**Bahan Tugas Ini:**
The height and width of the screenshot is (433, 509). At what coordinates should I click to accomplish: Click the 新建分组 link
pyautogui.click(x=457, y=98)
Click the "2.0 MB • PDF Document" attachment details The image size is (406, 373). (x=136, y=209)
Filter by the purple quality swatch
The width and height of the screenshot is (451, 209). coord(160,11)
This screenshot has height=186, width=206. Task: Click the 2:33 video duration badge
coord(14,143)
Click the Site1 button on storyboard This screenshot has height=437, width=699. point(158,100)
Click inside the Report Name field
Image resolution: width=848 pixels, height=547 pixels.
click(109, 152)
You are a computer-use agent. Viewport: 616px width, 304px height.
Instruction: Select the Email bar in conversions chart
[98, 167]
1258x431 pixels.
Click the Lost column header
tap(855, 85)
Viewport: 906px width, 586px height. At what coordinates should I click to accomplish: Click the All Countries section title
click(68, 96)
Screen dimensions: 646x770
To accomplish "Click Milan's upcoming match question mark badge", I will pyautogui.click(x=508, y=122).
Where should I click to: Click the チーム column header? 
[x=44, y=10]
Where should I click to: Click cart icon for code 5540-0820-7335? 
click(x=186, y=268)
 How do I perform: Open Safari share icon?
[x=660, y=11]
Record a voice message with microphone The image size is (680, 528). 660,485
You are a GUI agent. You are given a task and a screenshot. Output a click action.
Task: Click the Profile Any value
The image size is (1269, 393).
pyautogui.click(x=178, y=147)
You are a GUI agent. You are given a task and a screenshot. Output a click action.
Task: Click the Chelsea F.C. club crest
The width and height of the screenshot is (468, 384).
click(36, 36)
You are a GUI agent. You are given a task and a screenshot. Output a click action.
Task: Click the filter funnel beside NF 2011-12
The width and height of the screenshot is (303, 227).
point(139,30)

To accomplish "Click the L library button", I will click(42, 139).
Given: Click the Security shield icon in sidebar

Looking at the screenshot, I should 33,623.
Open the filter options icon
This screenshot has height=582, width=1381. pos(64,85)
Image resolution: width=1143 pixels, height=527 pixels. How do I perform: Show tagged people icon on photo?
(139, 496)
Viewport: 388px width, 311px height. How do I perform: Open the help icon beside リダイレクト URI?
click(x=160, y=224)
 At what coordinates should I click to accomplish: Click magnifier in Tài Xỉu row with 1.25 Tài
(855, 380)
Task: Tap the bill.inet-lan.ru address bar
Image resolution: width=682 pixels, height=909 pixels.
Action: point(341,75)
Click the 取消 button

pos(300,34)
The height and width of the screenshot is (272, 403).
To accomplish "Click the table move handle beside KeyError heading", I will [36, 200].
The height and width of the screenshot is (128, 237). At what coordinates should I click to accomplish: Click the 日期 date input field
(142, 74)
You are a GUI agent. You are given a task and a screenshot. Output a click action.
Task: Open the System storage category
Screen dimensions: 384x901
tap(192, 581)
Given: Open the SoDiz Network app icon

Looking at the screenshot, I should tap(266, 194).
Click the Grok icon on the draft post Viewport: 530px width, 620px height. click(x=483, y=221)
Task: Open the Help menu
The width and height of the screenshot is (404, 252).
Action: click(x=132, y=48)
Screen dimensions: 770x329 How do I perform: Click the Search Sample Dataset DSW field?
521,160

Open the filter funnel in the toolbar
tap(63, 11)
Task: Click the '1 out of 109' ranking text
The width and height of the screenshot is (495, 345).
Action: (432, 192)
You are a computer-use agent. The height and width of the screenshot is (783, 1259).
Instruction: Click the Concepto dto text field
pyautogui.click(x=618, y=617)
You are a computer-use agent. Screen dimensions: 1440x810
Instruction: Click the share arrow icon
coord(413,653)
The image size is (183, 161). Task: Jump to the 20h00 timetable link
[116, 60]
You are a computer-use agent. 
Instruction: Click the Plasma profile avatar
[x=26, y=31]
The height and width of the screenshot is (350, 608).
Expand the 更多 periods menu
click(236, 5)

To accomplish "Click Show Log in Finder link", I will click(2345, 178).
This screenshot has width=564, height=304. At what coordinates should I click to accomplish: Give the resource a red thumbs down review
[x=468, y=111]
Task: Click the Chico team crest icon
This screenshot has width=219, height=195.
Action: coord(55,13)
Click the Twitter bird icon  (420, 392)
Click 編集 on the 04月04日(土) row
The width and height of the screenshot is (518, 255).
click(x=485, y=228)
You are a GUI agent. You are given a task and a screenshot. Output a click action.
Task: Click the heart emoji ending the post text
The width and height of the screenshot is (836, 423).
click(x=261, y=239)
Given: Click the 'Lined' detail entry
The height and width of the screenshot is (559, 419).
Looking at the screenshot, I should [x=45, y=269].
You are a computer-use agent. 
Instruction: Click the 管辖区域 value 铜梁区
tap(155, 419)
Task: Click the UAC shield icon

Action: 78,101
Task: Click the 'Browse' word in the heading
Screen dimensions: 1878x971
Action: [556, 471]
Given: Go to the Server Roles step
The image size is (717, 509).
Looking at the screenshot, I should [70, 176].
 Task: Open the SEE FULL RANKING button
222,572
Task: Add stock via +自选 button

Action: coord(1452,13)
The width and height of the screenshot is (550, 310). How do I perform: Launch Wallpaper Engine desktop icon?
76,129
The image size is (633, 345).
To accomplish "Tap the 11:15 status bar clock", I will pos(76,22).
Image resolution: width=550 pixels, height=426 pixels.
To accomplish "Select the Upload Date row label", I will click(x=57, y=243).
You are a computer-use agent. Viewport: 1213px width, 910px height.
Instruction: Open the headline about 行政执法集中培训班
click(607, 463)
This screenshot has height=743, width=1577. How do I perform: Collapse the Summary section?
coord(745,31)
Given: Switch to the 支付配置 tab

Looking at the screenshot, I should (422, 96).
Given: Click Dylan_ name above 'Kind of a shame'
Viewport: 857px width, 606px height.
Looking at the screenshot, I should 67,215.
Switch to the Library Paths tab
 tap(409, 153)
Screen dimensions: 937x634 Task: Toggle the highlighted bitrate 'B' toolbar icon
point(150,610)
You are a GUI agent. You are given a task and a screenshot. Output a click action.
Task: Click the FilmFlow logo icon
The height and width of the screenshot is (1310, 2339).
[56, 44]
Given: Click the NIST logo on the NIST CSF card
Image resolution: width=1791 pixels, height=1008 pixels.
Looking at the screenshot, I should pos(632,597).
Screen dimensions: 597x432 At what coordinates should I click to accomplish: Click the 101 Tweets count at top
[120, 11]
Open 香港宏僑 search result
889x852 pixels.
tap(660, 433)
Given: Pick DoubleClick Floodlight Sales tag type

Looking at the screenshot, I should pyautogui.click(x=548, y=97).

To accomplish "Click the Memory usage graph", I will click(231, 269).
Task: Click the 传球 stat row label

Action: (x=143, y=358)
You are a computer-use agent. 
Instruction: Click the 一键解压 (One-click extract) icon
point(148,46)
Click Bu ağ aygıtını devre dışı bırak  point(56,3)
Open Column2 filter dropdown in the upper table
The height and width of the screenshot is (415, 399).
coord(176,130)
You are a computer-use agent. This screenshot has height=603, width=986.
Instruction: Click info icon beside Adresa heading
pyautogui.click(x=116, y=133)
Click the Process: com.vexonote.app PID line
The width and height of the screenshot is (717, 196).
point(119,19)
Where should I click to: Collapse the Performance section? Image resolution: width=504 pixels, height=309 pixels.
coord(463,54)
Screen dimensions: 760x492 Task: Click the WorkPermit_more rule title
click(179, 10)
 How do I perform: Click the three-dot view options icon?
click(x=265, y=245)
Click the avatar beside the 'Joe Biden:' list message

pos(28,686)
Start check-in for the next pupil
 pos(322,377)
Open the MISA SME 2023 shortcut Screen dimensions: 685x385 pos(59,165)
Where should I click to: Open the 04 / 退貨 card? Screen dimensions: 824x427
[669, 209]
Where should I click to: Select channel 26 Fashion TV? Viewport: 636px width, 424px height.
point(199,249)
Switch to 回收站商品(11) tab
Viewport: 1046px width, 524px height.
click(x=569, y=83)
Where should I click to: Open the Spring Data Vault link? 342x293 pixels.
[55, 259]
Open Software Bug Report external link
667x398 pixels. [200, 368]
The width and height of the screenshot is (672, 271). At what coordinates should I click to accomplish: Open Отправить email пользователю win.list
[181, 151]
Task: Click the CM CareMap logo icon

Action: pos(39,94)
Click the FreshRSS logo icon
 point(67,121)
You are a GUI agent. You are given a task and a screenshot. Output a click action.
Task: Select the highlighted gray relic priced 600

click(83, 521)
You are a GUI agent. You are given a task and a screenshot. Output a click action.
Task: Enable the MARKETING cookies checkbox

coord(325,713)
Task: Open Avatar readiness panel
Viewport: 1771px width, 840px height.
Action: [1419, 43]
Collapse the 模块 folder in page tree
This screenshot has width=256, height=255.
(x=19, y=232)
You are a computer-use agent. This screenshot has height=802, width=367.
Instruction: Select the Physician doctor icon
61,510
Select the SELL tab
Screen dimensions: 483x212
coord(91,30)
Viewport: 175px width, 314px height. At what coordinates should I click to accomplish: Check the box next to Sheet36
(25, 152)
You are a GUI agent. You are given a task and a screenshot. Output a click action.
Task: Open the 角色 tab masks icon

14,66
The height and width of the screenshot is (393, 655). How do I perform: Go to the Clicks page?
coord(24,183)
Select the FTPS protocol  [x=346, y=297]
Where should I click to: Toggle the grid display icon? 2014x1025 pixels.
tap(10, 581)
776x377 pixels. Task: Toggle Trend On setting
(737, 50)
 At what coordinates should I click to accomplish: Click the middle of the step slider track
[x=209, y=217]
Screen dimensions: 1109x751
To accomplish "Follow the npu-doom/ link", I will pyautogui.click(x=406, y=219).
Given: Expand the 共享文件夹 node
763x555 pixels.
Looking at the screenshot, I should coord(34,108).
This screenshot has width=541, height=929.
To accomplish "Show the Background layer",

**Tugas yang Dikerjakan:** Tuliskan kembali baris-baris entri mulai dari baris yang memuat "Given: Click Dylan_" hingga baris yang memuat "tap(660, 433)". Gantilah "Library Paths" dengan "Source Paths" dan biarkan bagian lainnya tetap sama.

**Hasil Latihan:**
Given: Click Dylan_ name above 'Kind of a shame'
Viewport: 857px width, 606px height.
Looking at the screenshot, I should 67,215.
Switch to the Source Paths tab
 tap(409, 153)
Screen dimensions: 937x634 Task: Toggle the highlighted bitrate 'B' toolbar icon
point(150,610)
You are a GUI agent. You are given a task and a screenshot. Output a click action.
Task: Click the FilmFlow logo icon
The height and width of the screenshot is (1310, 2339).
[56, 44]
Given: Click the NIST logo on the NIST CSF card
Image resolution: width=1791 pixels, height=1008 pixels.
Looking at the screenshot, I should pos(632,597).
Screen dimensions: 597x432 At what coordinates should I click to accomplish: Click the 101 Tweets count at top
[120, 11]
Open 香港宏僑 search result
889x852 pixels.
tap(660, 433)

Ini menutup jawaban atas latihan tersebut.